Dr. Diana Ahmad, professor of history and political science at Missouri University of Science and Technology, has been invited to speak about her research on American Western history at a Japanese high school and at Hachinohe Institute of Technology (HIT) during a trip to Japan this spring.
Ahmad will present her research on cowboys and animals on the trails of the westward expansion to high school students who are learning English during her April 26-May 6 trip.
Her research focuses on the companionship that emigrants on the trails forged with their domestic animals. Ahmad reviewed diaries, letters and guidebooks written by emigrants to examine the role of animals during the westward expansion.
“They wrote about the livestock that accompanied them, often in great detail and with emotion,” she says.
Ahmad hopes to bring the romance of the American West to the students as well allow them to hear English from a native speaker.
In addition to her presentation to high school students, Ahmad will meet with the president of Hachinohe Institute of Technology and discuss Missouri S&T culture and academic offerings.
“I’m excited to be able to spread the word about S&T; we are a really cool place,” Ahmad says. “It’s nice to see a place like HIT that’s like S&T, but in a different country.”
Founded in 1972, Hachinohe Institute of Technology is a private university in Hachinohe, Japan with over 1,300 students studying mainly engineering disciplines.
Ahmad has authored “The Opium Debate and Chinese Exclusion Laws in the 19th Century American West,” and “Spanning the Years: Civil Engineering the Rolla Way.” Her work has been featured in “Great Plains Quarterly” and “Nevada in the West.” Throughout her career, she has presented her research to both national and international audiences.
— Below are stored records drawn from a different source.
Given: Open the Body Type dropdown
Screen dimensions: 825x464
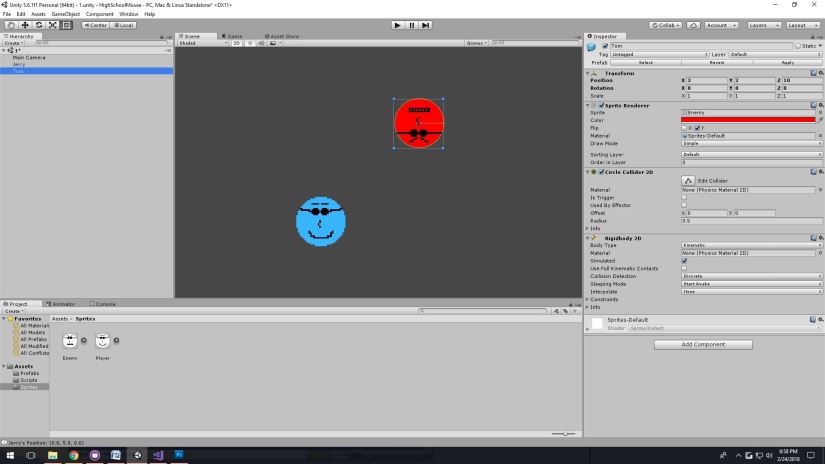Looking at the screenshot, I should [x=751, y=245].
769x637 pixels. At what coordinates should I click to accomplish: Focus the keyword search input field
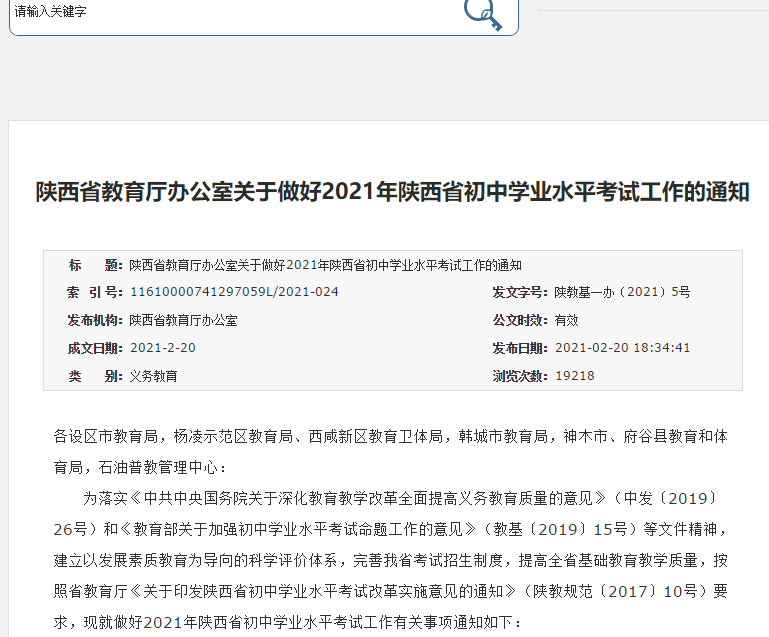[230, 12]
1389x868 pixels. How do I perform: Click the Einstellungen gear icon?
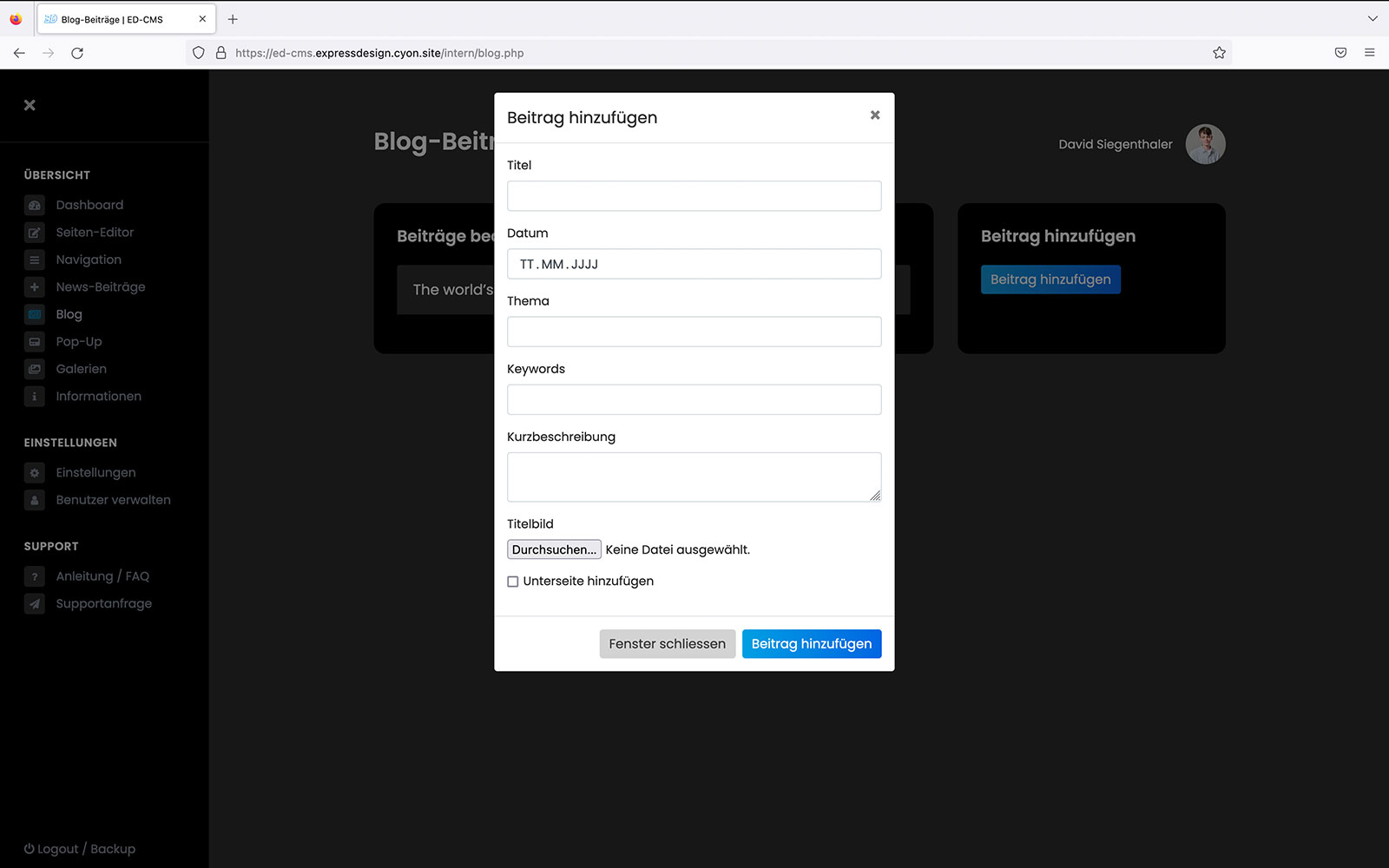35,473
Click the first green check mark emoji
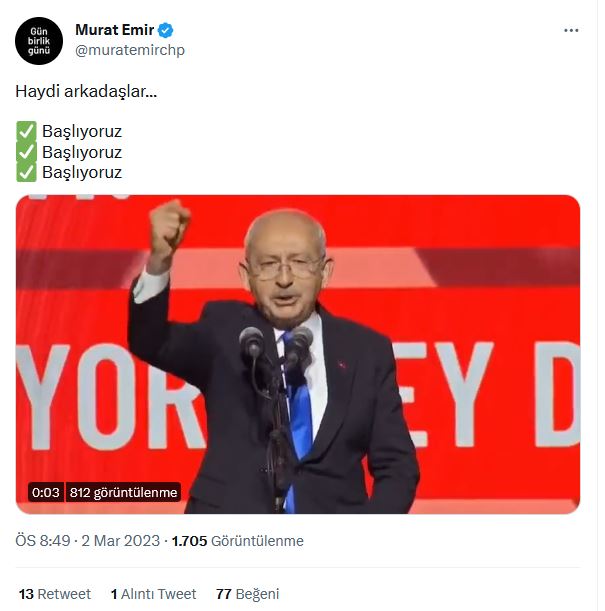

Ahmad earned a Ph.D. in history from the University of Missouri-Columbia in 1997. She earned a master of arts degree in 1979 and a bachelor of arts degree in 1974, both in history from the University of Wisconsin-Milwaukee. She has taught at Missouri S&T since 2000 and was named archivist in 2003. She has received numerous awards for outstanding teaching, outstanding advising and faculty excellence. Prior to that, Ahmad held faculty positions at the State University of New York-Potsdam and with the University of Maryland’s Asian Division in Korea, Japan, and Guam.